Exercise materials:
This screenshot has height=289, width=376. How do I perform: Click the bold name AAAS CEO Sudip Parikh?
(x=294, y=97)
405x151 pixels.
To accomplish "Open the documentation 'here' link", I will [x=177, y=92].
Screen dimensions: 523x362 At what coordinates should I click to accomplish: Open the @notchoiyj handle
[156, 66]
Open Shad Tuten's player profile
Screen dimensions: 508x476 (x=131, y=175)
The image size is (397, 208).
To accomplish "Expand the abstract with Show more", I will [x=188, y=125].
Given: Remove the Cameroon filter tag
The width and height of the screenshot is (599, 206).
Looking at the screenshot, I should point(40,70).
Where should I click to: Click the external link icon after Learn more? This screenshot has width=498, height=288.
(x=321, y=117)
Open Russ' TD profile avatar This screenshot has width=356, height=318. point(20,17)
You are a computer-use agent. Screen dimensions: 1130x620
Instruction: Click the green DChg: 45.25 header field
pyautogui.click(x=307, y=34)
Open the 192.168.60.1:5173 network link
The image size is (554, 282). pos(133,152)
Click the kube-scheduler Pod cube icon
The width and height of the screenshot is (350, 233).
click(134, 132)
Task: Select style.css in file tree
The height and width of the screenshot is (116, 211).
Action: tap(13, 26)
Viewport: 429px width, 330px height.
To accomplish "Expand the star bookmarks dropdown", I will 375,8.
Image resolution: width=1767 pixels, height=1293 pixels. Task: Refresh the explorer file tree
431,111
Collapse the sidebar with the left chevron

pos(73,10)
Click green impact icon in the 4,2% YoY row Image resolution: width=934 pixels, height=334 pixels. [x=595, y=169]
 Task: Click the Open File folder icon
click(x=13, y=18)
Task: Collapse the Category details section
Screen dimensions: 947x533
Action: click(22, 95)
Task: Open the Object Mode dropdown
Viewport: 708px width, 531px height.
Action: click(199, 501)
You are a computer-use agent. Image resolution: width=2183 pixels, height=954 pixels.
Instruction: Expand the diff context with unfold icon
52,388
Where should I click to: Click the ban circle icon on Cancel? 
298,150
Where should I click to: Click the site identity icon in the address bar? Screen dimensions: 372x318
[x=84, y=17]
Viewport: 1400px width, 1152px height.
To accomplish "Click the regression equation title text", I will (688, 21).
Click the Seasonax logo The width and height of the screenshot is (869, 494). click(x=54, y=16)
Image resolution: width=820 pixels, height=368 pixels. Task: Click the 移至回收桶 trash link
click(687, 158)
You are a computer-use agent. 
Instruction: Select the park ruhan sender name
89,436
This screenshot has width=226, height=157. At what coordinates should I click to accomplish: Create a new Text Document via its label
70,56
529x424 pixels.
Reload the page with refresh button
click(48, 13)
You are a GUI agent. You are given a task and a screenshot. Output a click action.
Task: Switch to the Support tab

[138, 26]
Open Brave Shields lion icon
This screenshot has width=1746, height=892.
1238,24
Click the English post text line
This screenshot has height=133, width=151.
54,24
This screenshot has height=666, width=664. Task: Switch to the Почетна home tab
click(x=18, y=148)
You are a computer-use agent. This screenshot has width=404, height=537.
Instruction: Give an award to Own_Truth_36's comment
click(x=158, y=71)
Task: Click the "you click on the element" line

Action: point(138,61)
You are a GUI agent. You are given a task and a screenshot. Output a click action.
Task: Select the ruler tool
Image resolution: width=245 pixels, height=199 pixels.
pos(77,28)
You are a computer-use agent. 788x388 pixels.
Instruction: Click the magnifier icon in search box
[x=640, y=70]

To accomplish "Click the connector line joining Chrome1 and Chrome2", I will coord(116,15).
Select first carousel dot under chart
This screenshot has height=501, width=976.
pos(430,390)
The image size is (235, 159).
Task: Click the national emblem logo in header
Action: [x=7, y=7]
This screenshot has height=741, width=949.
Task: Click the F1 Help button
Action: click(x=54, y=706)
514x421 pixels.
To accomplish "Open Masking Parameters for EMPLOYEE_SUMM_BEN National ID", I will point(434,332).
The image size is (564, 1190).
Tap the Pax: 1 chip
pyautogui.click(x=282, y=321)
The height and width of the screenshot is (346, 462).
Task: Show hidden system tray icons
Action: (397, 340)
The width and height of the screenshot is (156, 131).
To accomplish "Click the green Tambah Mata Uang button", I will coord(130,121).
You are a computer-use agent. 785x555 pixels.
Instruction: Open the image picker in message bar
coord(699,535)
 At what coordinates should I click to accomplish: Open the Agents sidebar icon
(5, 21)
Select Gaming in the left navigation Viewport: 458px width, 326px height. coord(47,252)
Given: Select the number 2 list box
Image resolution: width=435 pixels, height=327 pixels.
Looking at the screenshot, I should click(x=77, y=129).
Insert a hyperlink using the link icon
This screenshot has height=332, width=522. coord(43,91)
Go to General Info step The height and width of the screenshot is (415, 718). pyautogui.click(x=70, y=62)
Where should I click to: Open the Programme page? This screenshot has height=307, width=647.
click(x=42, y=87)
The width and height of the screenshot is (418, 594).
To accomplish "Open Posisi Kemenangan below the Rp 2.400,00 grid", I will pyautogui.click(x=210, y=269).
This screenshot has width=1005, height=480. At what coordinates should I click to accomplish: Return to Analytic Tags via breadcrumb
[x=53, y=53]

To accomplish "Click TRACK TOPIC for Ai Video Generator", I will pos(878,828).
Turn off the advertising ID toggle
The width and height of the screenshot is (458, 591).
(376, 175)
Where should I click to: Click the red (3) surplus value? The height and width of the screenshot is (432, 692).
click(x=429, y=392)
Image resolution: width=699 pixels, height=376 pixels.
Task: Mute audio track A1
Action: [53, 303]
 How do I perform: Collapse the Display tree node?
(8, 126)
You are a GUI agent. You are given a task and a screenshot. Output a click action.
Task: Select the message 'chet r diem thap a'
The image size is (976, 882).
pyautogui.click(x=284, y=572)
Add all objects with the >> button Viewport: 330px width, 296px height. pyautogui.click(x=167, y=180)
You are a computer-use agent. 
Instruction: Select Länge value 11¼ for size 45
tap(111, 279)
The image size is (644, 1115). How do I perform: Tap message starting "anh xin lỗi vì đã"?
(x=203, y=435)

Required work: Repeat the material above precisely.

Answer for this exercise:
This screenshot has height=289, width=376. How do I perform: Click the bold name AAAS CEO Sudip Parikh?
(x=294, y=97)
405x151 pixels.
To accomplish "Open the documentation 'here' link", I will [x=177, y=92].
Screen dimensions: 523x362 At what coordinates should I click to accomplish: Open the @notchoiyj handle
[156, 66]
Open Shad Tuten's player profile
Screen dimensions: 508x476 (x=131, y=175)
The image size is (397, 208).
To accomplish "Expand the abstract with Show more", I will [x=188, y=125].
Given: Remove the Cameroon filter tag
The width and height of the screenshot is (599, 206).
Looking at the screenshot, I should point(40,70).
Where should I click to: Click the external link icon after Learn more? This screenshot has width=498, height=288.
(x=321, y=117)
Open Russ' TD profile avatar This screenshot has width=356, height=318. point(20,17)
You are a computer-use agent. Screen dimensions: 1130x620
Instruction: Click the green DChg: 45.25 header field
pyautogui.click(x=307, y=34)
Open the 192.168.60.1:5173 network link
The image size is (554, 282). pos(133,152)
Click the kube-scheduler Pod cube icon
The width and height of the screenshot is (350, 233).
click(134, 132)
Task: Select style.css in file tree
The height and width of the screenshot is (116, 211).
Action: tap(13, 26)
Viewport: 429px width, 330px height.
To accomplish "Expand the star bookmarks dropdown", I will 375,8.
Image resolution: width=1767 pixels, height=1293 pixels. Task: Refresh the explorer file tree
431,111
Collapse the sidebar with the left chevron

pos(73,10)
Click green impact icon in the 4,2% YoY row Image resolution: width=934 pixels, height=334 pixels. [x=595, y=169]
 Task: Click the Open File folder icon
click(x=13, y=18)
Task: Collapse the Category details section
Screen dimensions: 947x533
Action: click(22, 95)
Task: Open the Object Mode dropdown
Viewport: 708px width, 531px height.
Action: click(199, 501)
You are a computer-use agent. Image resolution: width=2183 pixels, height=954 pixels.
Instruction: Expand the diff context with unfold icon
52,388
Where should I click to: Click the ban circle icon on Cancel? 
298,150
Where should I click to: Click the site identity icon in the address bar? Screen dimensions: 372x318
[x=84, y=17]
Viewport: 1400px width, 1152px height.
To accomplish "Click the regression equation title text", I will (688, 21).
Click the Seasonax logo The width and height of the screenshot is (869, 494). click(x=54, y=16)
Image resolution: width=820 pixels, height=368 pixels. Task: Click the 移至回收桶 trash link
click(687, 158)
You are a computer-use agent. 
Instruction: Select the park ruhan sender name
89,436
This screenshot has width=226, height=157. At what coordinates should I click to accomplish: Create a new Text Document via its label
70,56
529x424 pixels.
Reload the page with refresh button
click(48, 13)
You are a GUI agent. You are given a task and a screenshot. Output a click action.
Task: Switch to the Support tab

[138, 26]
Open Brave Shields lion icon
This screenshot has width=1746, height=892.
1238,24
Click the English post text line
This screenshot has height=133, width=151.
54,24
This screenshot has height=666, width=664. Task: Switch to the Почетна home tab
click(x=18, y=148)
You are a computer-use agent. This screenshot has width=404, height=537.
Instruction: Give an award to Own_Truth_36's comment
click(x=158, y=71)
Task: Click the "you click on the element" line

Action: point(138,61)
You are a GUI agent. You are given a task and a screenshot. Output a click action.
Task: Select the ruler tool
Image resolution: width=245 pixels, height=199 pixels.
pos(77,28)
You are a computer-use agent. 788x388 pixels.
Instruction: Click the magnifier icon in search box
[x=640, y=70]

To accomplish "Click the connector line joining Chrome1 and Chrome2", I will coord(116,15).
Select first carousel dot under chart
This screenshot has height=501, width=976.
pos(430,390)
The image size is (235, 159).
Task: Click the national emblem logo in header
Action: [x=7, y=7]
This screenshot has height=741, width=949.
Task: Click the F1 Help button
Action: click(x=54, y=706)
514x421 pixels.
To accomplish "Open Masking Parameters for EMPLOYEE_SUMM_BEN National ID", I will point(434,332).
The image size is (564, 1190).
Tap the Pax: 1 chip
pyautogui.click(x=282, y=321)
The height and width of the screenshot is (346, 462).
Task: Show hidden system tray icons
Action: (397, 340)
The width and height of the screenshot is (156, 131).
To accomplish "Click the green Tambah Mata Uang button", I will coord(130,121).
You are a computer-use agent. 785x555 pixels.
Instruction: Open the image picker in message bar
coord(699,535)
 At what coordinates should I click to accomplish: Open the Agents sidebar icon
(5, 21)
Select Gaming in the left navigation Viewport: 458px width, 326px height. coord(47,252)
Given: Select the number 2 list box
Image resolution: width=435 pixels, height=327 pixels.
Looking at the screenshot, I should click(x=77, y=129).
Insert a hyperlink using the link icon
This screenshot has height=332, width=522. coord(43,91)
Go to General Info step The height and width of the screenshot is (415, 718). pyautogui.click(x=70, y=62)
Where should I click to: Open the Programme page? This screenshot has height=307, width=647.
click(x=42, y=87)
The width and height of the screenshot is (418, 594).
To accomplish "Open Posisi Kemenangan below the Rp 2.400,00 grid", I will pyautogui.click(x=210, y=269).
This screenshot has width=1005, height=480. At what coordinates should I click to accomplish: Return to Analytic Tags via breadcrumb
[x=53, y=53]

To accomplish "Click TRACK TOPIC for Ai Video Generator", I will pos(878,828).
Turn off the advertising ID toggle
The width and height of the screenshot is (458, 591).
(376, 175)
Where should I click to: Click the red (3) surplus value? The height and width of the screenshot is (432, 692).
click(x=429, y=392)
Image resolution: width=699 pixels, height=376 pixels.
Task: Mute audio track A1
Action: [53, 303]
 How do I perform: Collapse the Display tree node?
(8, 126)
You are a GUI agent. You are given a task and a screenshot. Output a click action.
Task: Select the message 'chet r diem thap a'
The image size is (976, 882).
pyautogui.click(x=284, y=572)
Add all objects with the >> button Viewport: 330px width, 296px height. pyautogui.click(x=167, y=180)
You are a computer-use agent. 
Instruction: Select Länge value 11¼ for size 45
tap(111, 279)
The image size is (644, 1115). How do I perform: Tap message starting "anh xin lỗi vì đã"?
(x=203, y=435)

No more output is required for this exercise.